The four best books published in 2008 that I’ve come across are Nam Le’s The Boat (Knopf), Paul Theroux’s The Elephanta Suite and Ghost Train to the Eastern Star, and Preeta Samarasan’s Evening is the Whole Day (all three Houghton Mifflin).
The Boat hasn’t done badly for praise — it’s been raved about by just about everyone who’s read it. Consisting of seven short stories ranging from the autobiographical to the intensely imagined, the book’s overwhelming quality is strength. This is tough, intense, highly-wrought writing without a shadow of whimsicality. Nam Le was born in Vietnam but brought up in Australia, studied in the US and has just accepted a creative-writing professorship in the UK. What makes the book so remarkable is its combination of high literary aspiration with an intensity that just about everyone will respond to.
Paul Theroux bounced back in 2008 with a set of three novellas and yet another travel book.

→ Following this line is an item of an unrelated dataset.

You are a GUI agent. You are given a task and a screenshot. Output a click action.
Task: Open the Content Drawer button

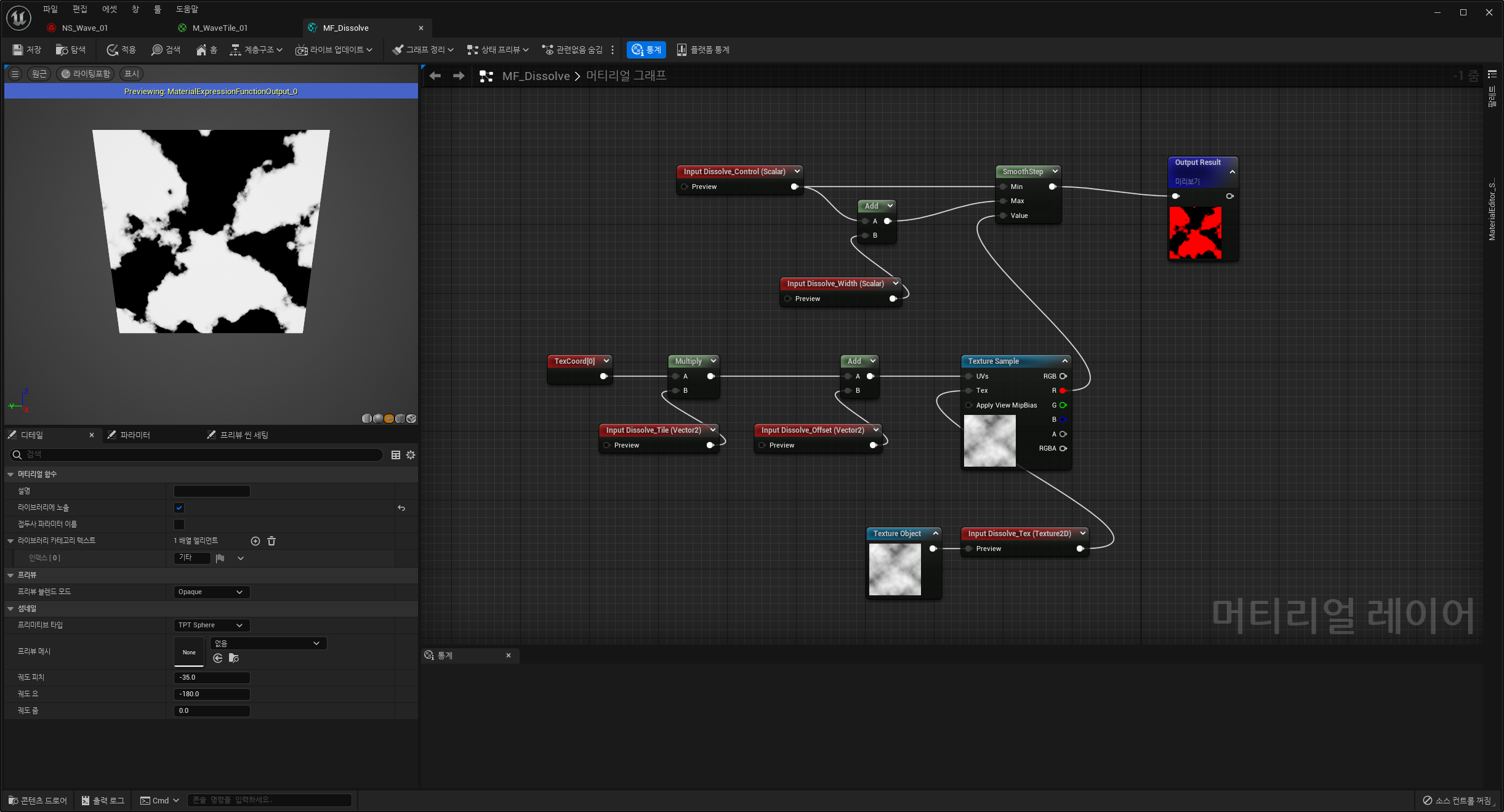coord(38,800)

The Elephanta Suite just happened to take its title from the Taj Mahal Hotel in Mumbai which was to be the focus of the terrorist attack later in the year. None of the stories actually takes place there except fleetingly, however. Instead, they’re three hilarious and frightening evocations of modern India — Theroux getting his own back on a place he doesn’t like. But as fiction they’re exceptionally compelling, brilliantly crafted and written in fire.

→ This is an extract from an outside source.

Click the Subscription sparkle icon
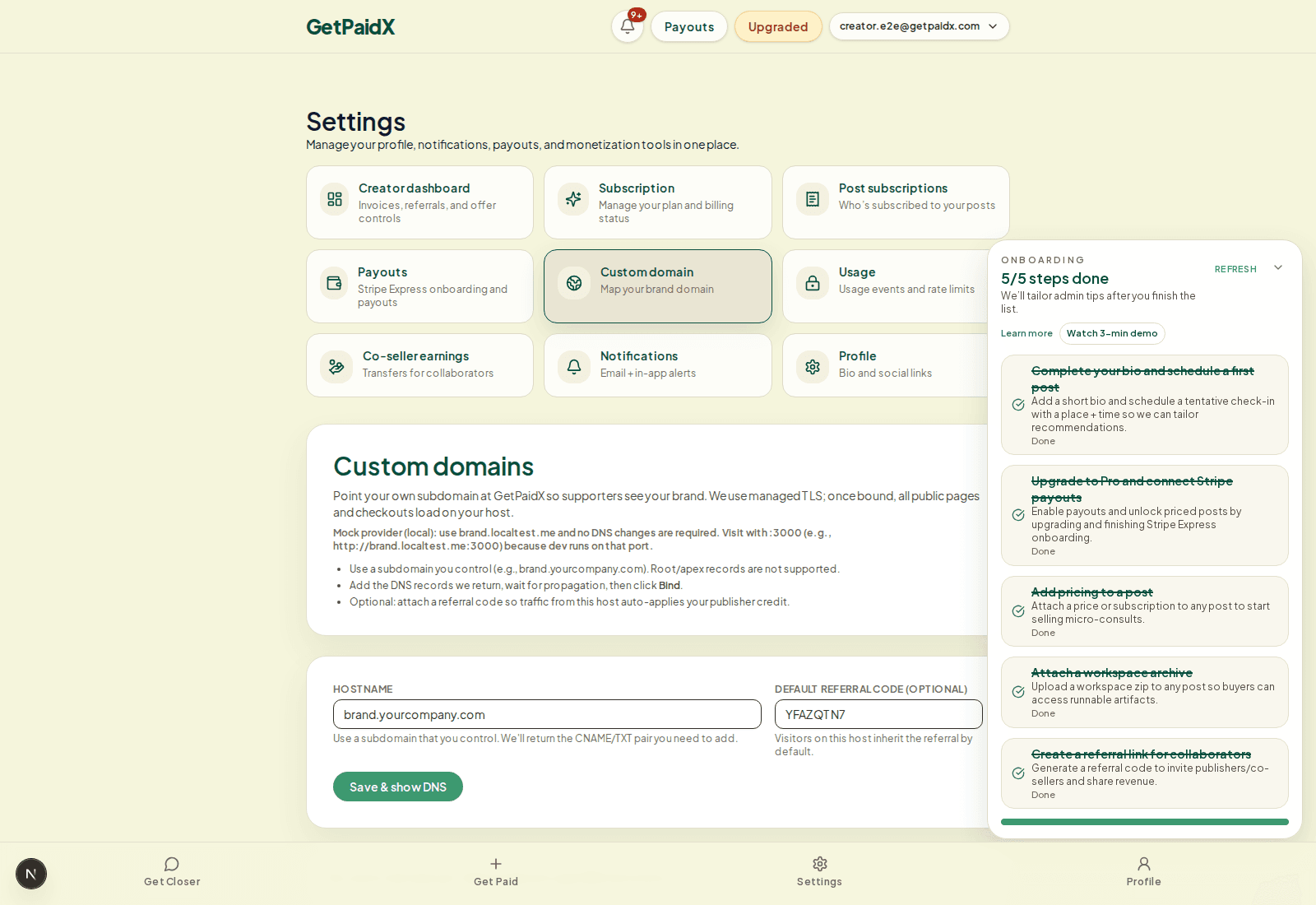The image size is (1316, 905). (573, 199)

Ghost Train to the Eastern Star saw Theroux revisiting many of the locations he first described in The Great Railway Bazaar. He once again travels mostly by rail, lambasting and receiving homage as he goes. He likes Vietnam, Sri Lanka and Thailand best, and savages Singapore, along with Turkmenistan and Myanmar (or at least the governments of all three places). He soaks in a hot spring on the northern tip of Hokkaido and visits a former Gulag prison in Russia. You almost feel there’s no point in taking any more trips yourself — Theroux has done them all for you, and had more interesting thoughts en route than you’ll ever manage.
Evening is the Whole Day is a fine debut novel by a young Malaysian. I may have been excessively enthusiastic in comparing her book in my original review with Middlemarch, but the point is that it has the same kind of qualities. Whole swathes of history are subsumed in the life of a single family.